Après un record de production à 106 millions de tonnes de grains en 2021, les récoltes ukrainiennes ont plongé à quelque 73 millions de tonnes en 2022. Une « bonne performance », compte tenu de cette année si particulière, perturbée par le conflit russo-ukrainien, analysait Jean-François Lepy, directeur général de Soufflet Négoce, lors de la quatorzième matinée export d’Interceréales le 15 mars 2023 à Paris.

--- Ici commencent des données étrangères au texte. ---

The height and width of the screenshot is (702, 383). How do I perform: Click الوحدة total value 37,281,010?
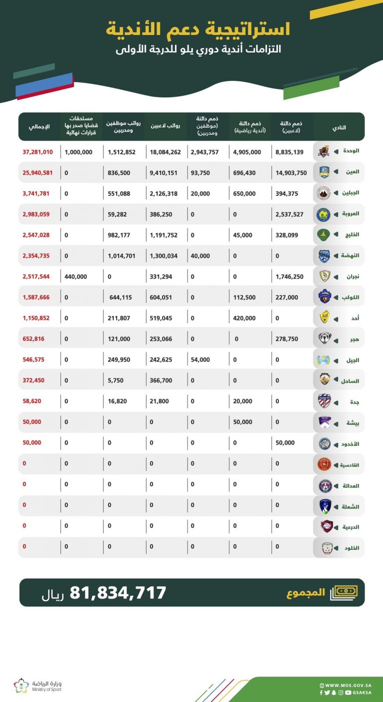point(38,152)
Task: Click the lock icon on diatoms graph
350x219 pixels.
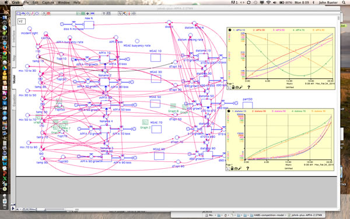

Les prévisions pour la prochaine récolte tablent toutefois sur un nouveau repli, à 65 millions de tonnes, notamment dû à une baisse des surfaces. Une projection « optimiste », pour Jean-François Lepy : « Je pense qu’il faut plutôt retenir ce chiffre comme un potentiel maximal. »

Rester rentable

Le début de la guerre a marqué la fin de la corrélation entre prix domestique et international en Ukraine, du fait de l’envolée des coûts logistiques et des marges de précaution pratiquées par les négociants. Les engagements pour livraisons, différées eux aussi, ont pris fin, avec des contrats désormais « totalement spot », a retracé Jean-François Lepy. Le prix de la tonne payé aux agriculteurs a donc drastiquement baissé, s’ajoutant à la hausse du coût des intrants et à la dévaluation de la monnaie locale, la Hryvnia, qui a perdu 35 % en 2022.

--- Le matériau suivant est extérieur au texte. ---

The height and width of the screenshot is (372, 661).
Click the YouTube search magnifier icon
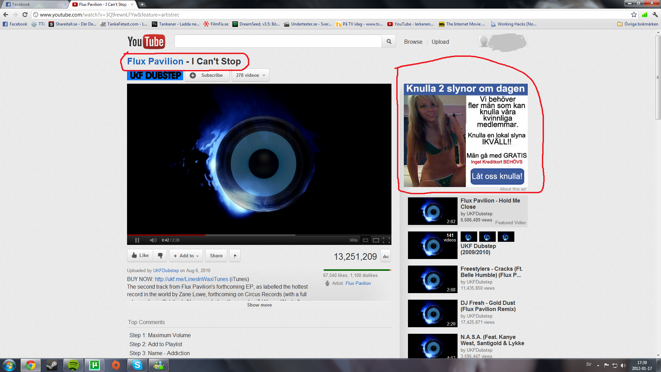(389, 41)
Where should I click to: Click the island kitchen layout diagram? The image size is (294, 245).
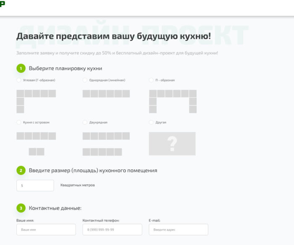click(36, 144)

Les marges par culture ont donc chuté même si elles restent, en moyenne, légèrement positives. « Ce choc de trésorerie ne pourra pas se répéter sans entraîner des faillites, en l’absence de subventions et de crédits suffisants, a-t-il prévenu. Les exploitations vont avoir un mur devant elles avec un véritable enjeu, [celui de] pouvoir continuer à survivre dans un environnement de prix qui ont plutôt tendance à baisser. […] Il faut aussi avoir conscience que les forces vives du pays sont mobilisées dans l’effort de guerre, avec de fait, un outil productif en manque de personnel ».

Adaptation

En adaptant sa logistique puis grâce à l’accord sur le corridor, l’Ukraine a pu retrouver des niveaux d’export « pas si éloignés des niveaux des dernières années, même si inférieurs », a-t-il repris. Les modes d’export ont toutefois évolué, passant de 98 % des grains transportés par voie maritime à 55 % en janvier 2023. Ce même mois, 17 % de la marchandise était exportée via les ports du Danube, 20 % par voie ferroviaire, 8 % par voie terrestre et 1 % par ferry.

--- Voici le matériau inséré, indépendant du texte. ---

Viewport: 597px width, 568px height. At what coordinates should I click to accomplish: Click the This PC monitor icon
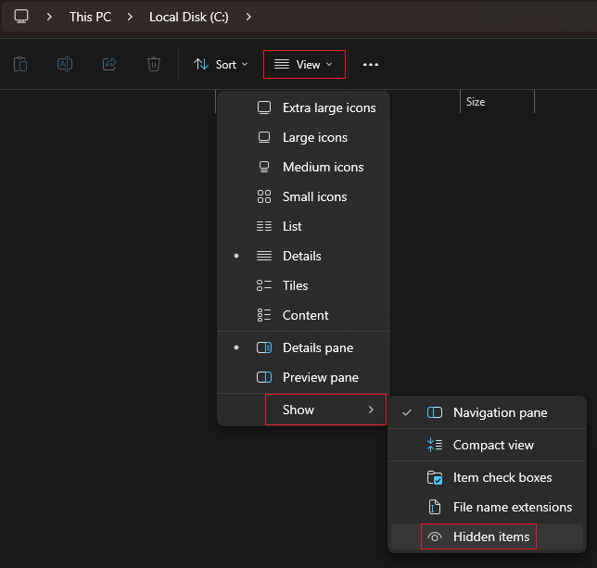21,17
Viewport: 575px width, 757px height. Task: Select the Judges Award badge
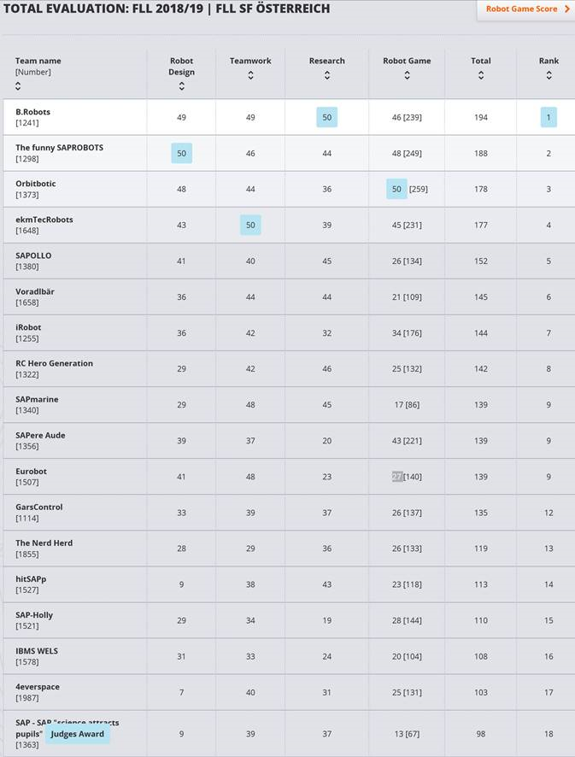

« Il y a eu une formidable adaptation, les […] grosses fermes se sont structurées pour aller directement à l’export à travers les corridors terrestres. Ainsi, d’une vingtaine d’exportateurs qui couvraient plus de 90 % des exports de céréales, vous avez peut-être aujourd’hui entre 2 000 et 3 000 exportateurs en plus des acteurs habituels. »

L’état des infrastructures de stockage pose quant à lui question. Sur les 66 millions de tonnes de capacités estimées avant guerre, 6,5 ont été détruites et 2,9 endommagées, « donc réparables ».

Préparer l’avenir

À court terme, le maintien du corridor sera déterminant, mais « tout le monde aurait trop à y perdre s’il prenait fin », a estimé Jean-François Lepy. « Il y a également un enjeu avec les pays européens transfrontaliers, impactés par les corridors terrestres [qui inondent leurs marchés domestiques des céréales ukrainiennes à bas prix] et qui vont perdurer, avec beaucoup de tensions qui commencent à monter ».

À plus long terme, plane la question de l’intégration de l’Ukraine dans l’Union européenne. « Cela aura des impacts majeurs sur nos céréales post-guerre ».